Frankie's eyes lit up "Excellent!!! I am soooo gonna fuck me some hot men tonight!"
Cedward shot her an odd and concerned look. Frankie trooped out, her Harem behind her, through a blizzard, a Hurricane, major Flooding, a wildfire or two, hail, sleet, tornadoes, a couple of volcanic eruptions, and a minor power-outage. Finally, they all arrived back at Hogwarts, only to run into the Headmaster. "WHASSS ARE YOSS DOIN'SS BEINSSS ALL PARADE AND HAREMSSS LIKE AROUND HERA??" said in his usual soft-spoken, attention commanding, even, and calm voice.
Frankie snorted. "We are being a Harem."
Dumbledore nodded sagely and ducked his head. He snorted and then coughed.
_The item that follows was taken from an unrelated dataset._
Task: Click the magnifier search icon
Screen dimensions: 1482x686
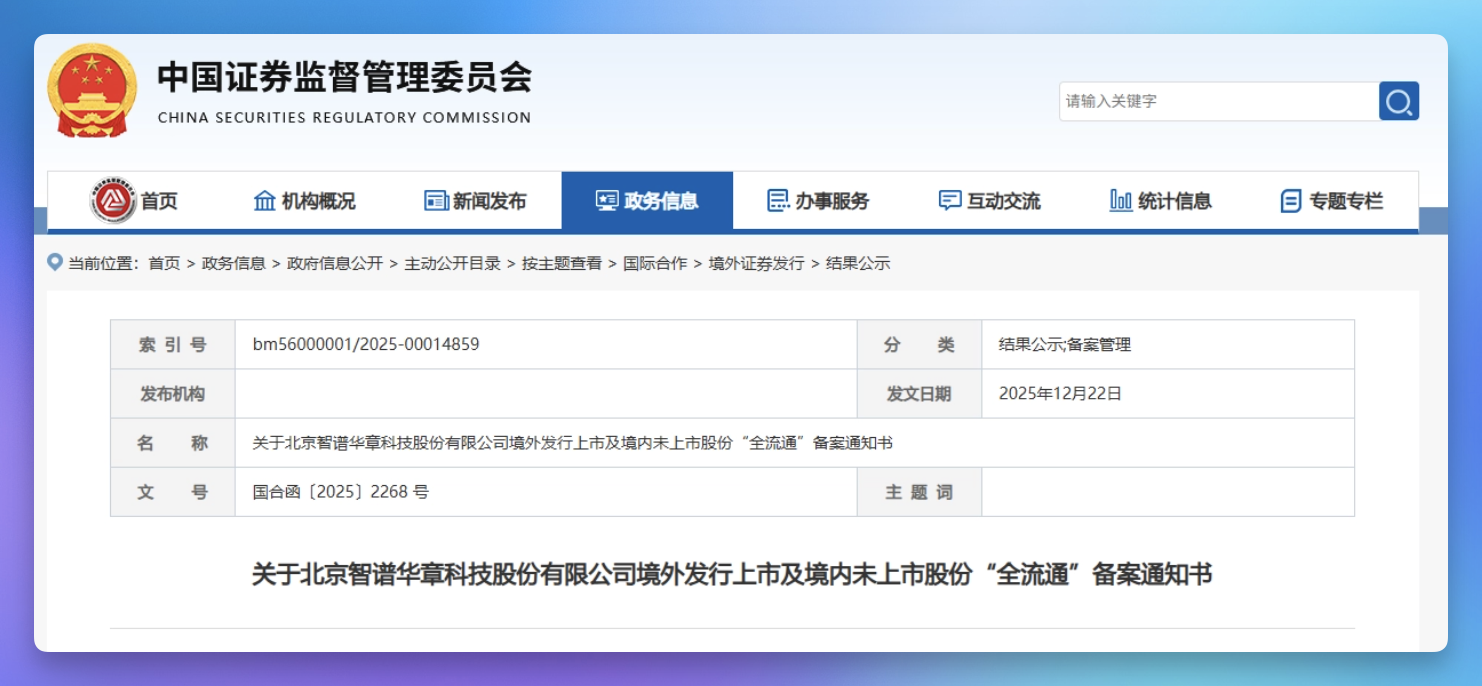Action: pyautogui.click(x=1399, y=100)
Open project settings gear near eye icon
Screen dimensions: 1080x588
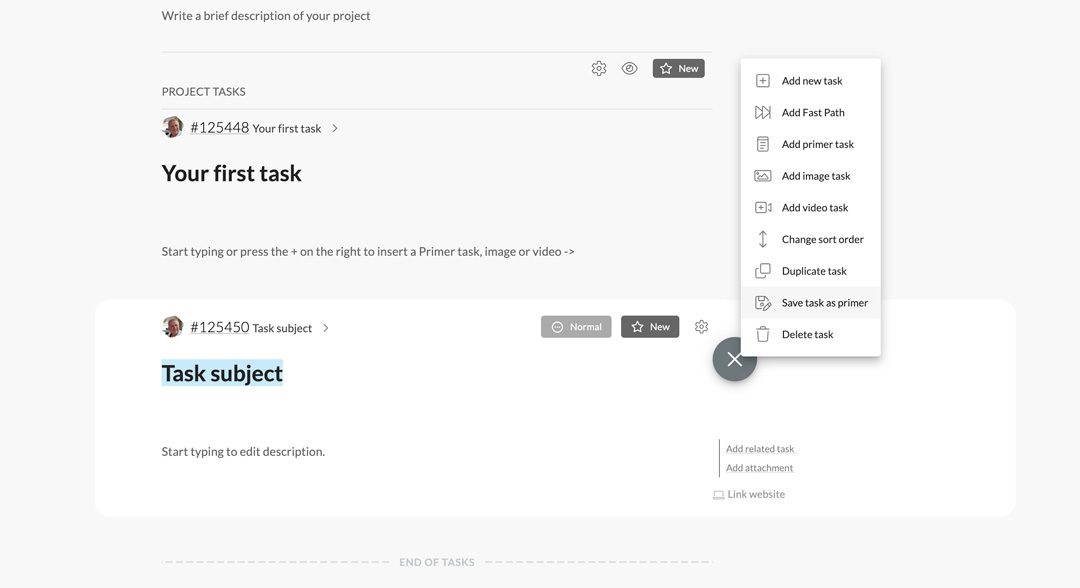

The look of concern fled his face and he smiled serenely, eyes all a-twinkle. "Good! Good! Carry one. I need to go find my meth-lab…I mean a bathroom in the Room of Requirement. Ta!"
With that he tottled down the corridor and vanished from sight. Frankie watched him go, wondering about the effect Cancer had on Dumbledore's whole personality. Dying really tended to change a person. He didn't even look them same. And when did he decide it would be cool to tie that weird little ball chain thing around his beard? EPIC FAIL!!! Shrugging, Frankie took her Harem off to a very large and secluded area and proceed to have lots of Sex and watch them all have lots of Sex with each other! ORGY!!! WOOT.
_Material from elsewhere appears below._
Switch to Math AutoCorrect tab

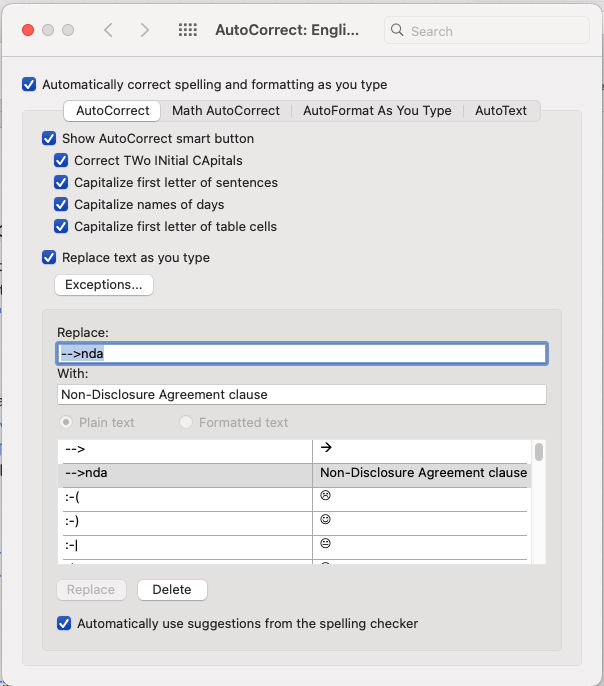(226, 111)
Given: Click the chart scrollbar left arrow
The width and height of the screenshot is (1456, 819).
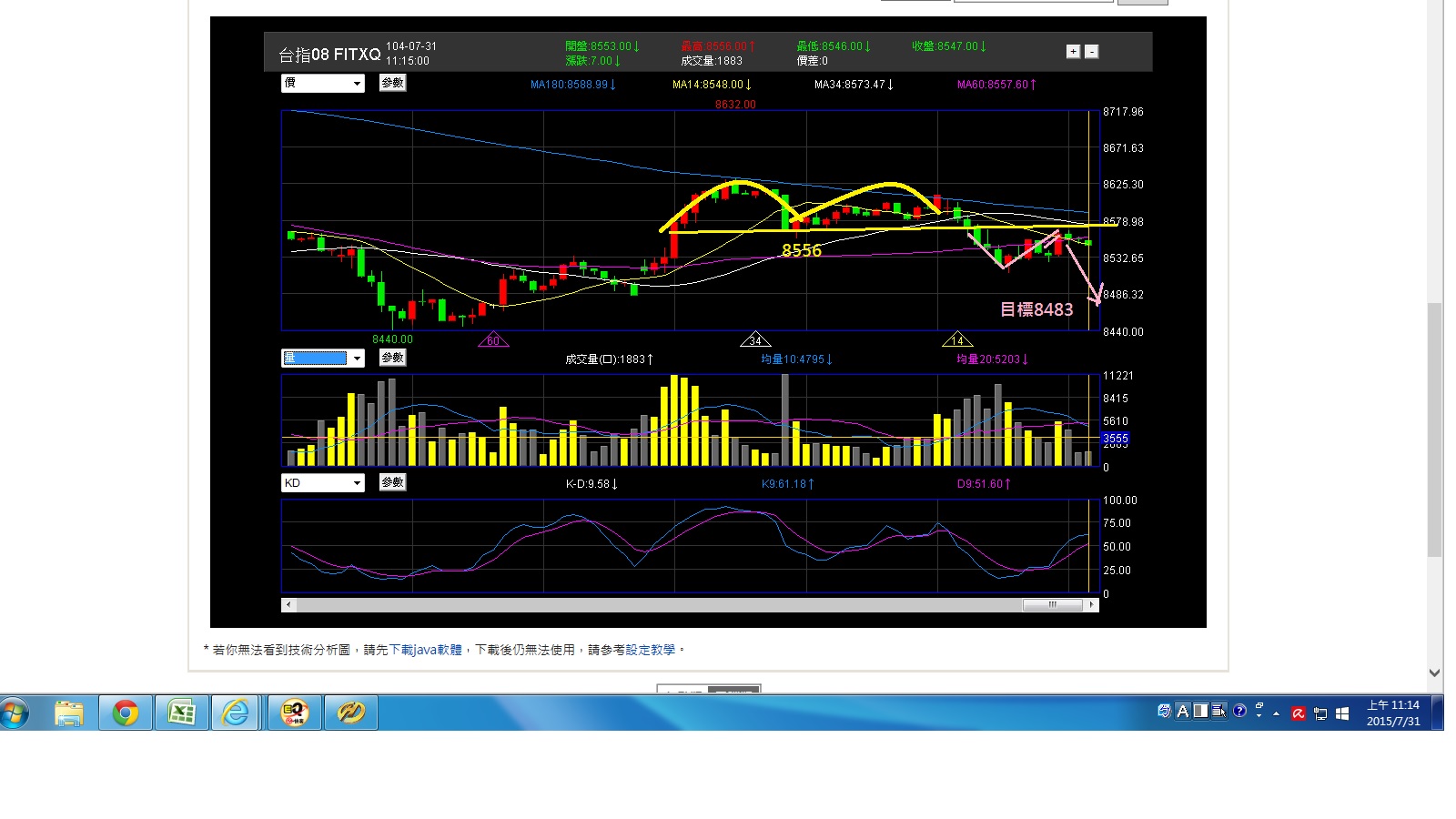Looking at the screenshot, I should pos(288,604).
In the meantime, Cedward, Jenny, and Draco, on his leash, had all moved to Utah and now Jenny had two husbands. One random night in the middle of August, which had no other significance to it but that fact that it happened to fall on the 6th Sunday of the month and that Mars, Venus and a planet 3 galaxies over call Wattlebird were all visible in the night sky, Cedward bit both Draco, who had removed his collar for the occasion, and Jenny. They turned into vampires and all lived happily ever after, because in their case that was actually possible. Although I doubt it would be probable because when Happiness is your constant state it turns into boredom…although maybe not if you are fucking two amazingly gorgeous British men…huh. I'll have to test that sometime.
Anyway, So the aliens came down and Had tea and cookies with Frankie and her Harem. The end.